Aim of the exercise:
Can you repeat all of the material below word for word, without changing anything?

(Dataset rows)

▼

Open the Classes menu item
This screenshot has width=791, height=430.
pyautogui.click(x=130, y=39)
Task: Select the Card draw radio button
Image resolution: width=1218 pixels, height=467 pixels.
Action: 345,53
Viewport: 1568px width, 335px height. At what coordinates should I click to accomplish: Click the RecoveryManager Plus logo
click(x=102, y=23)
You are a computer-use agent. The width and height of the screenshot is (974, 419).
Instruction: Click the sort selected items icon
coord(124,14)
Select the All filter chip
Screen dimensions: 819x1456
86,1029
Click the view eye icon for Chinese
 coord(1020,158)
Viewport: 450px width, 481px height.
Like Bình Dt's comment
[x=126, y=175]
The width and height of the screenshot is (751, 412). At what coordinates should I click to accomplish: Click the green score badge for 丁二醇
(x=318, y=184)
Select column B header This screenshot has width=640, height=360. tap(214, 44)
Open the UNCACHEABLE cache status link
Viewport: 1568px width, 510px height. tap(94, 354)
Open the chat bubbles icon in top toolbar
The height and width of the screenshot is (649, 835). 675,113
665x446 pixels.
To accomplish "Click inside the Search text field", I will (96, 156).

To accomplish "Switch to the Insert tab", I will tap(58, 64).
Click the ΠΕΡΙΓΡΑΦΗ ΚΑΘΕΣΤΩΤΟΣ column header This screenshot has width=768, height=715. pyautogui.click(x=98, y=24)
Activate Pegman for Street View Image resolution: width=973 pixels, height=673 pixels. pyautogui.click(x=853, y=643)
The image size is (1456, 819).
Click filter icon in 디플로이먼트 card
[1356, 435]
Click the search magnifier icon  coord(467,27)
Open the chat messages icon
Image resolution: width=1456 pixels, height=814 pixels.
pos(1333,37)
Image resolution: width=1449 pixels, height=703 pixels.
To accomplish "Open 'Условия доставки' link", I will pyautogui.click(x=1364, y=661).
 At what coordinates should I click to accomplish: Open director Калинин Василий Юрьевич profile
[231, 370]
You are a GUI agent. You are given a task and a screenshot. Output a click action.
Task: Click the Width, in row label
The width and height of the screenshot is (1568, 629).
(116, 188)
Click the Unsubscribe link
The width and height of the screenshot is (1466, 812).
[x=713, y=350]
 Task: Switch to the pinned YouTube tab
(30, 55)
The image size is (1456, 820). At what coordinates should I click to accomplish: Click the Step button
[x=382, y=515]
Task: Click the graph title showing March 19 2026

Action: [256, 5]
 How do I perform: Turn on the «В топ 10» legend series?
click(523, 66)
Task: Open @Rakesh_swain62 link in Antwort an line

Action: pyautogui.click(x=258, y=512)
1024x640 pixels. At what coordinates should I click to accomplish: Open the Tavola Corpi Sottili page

▲

Worked solution:
Open the Classes menu item
This screenshot has width=791, height=430.
pyautogui.click(x=130, y=39)
Task: Select the Card draw radio button
Image resolution: width=1218 pixels, height=467 pixels.
Action: 345,53
Viewport: 1568px width, 335px height. At what coordinates should I click to accomplish: Click the RecoveryManager Plus logo
click(x=102, y=23)
You are a computer-use agent. The width and height of the screenshot is (974, 419).
Instruction: Click the sort selected items icon
coord(124,14)
Select the All filter chip
Screen dimensions: 819x1456
86,1029
Click the view eye icon for Chinese
 coord(1020,158)
Viewport: 450px width, 481px height.
Like Bình Dt's comment
[x=126, y=175]
The width and height of the screenshot is (751, 412). At what coordinates should I click to accomplish: Click the green score badge for 丁二醇
(x=318, y=184)
Select column B header This screenshot has width=640, height=360. tap(214, 44)
Open the UNCACHEABLE cache status link
Viewport: 1568px width, 510px height. tap(94, 354)
Open the chat bubbles icon in top toolbar
The height and width of the screenshot is (649, 835). 675,113
665x446 pixels.
To accomplish "Click inside the Search text field", I will (96, 156).

To accomplish "Switch to the Insert tab", I will tap(58, 64).
Click the ΠΕΡΙΓΡΑΦΗ ΚΑΘΕΣΤΩΤΟΣ column header This screenshot has width=768, height=715. pyautogui.click(x=98, y=24)
Activate Pegman for Street View Image resolution: width=973 pixels, height=673 pixels. pyautogui.click(x=853, y=643)
The image size is (1456, 819).
Click filter icon in 디플로이먼트 card
[1356, 435]
Click the search magnifier icon  coord(467,27)
Open the chat messages icon
Image resolution: width=1456 pixels, height=814 pixels.
pos(1333,37)
Image resolution: width=1449 pixels, height=703 pixels.
To accomplish "Open 'Условия доставки' link", I will pyautogui.click(x=1364, y=661).
 At what coordinates should I click to accomplish: Open director Калинин Василий Юрьевич profile
[231, 370]
You are a GUI agent. You are given a task and a screenshot. Output a click action.
Task: Click the Width, in row label
The width and height of the screenshot is (1568, 629).
(116, 188)
Click the Unsubscribe link
The width and height of the screenshot is (1466, 812).
[x=713, y=350]
 Task: Switch to the pinned YouTube tab
(30, 55)
The image size is (1456, 820). At what coordinates should I click to accomplish: Click the Step button
[x=382, y=515]
Task: Click the graph title showing March 19 2026

Action: [256, 5]
 How do I perform: Turn on the «В топ 10» legend series?
click(523, 66)
Task: Open @Rakesh_swain62 link in Antwort an line

Action: pyautogui.click(x=258, y=512)
1024x640 pixels. At what coordinates should I click to accomplish: Open the Tavola Corpi Sottili page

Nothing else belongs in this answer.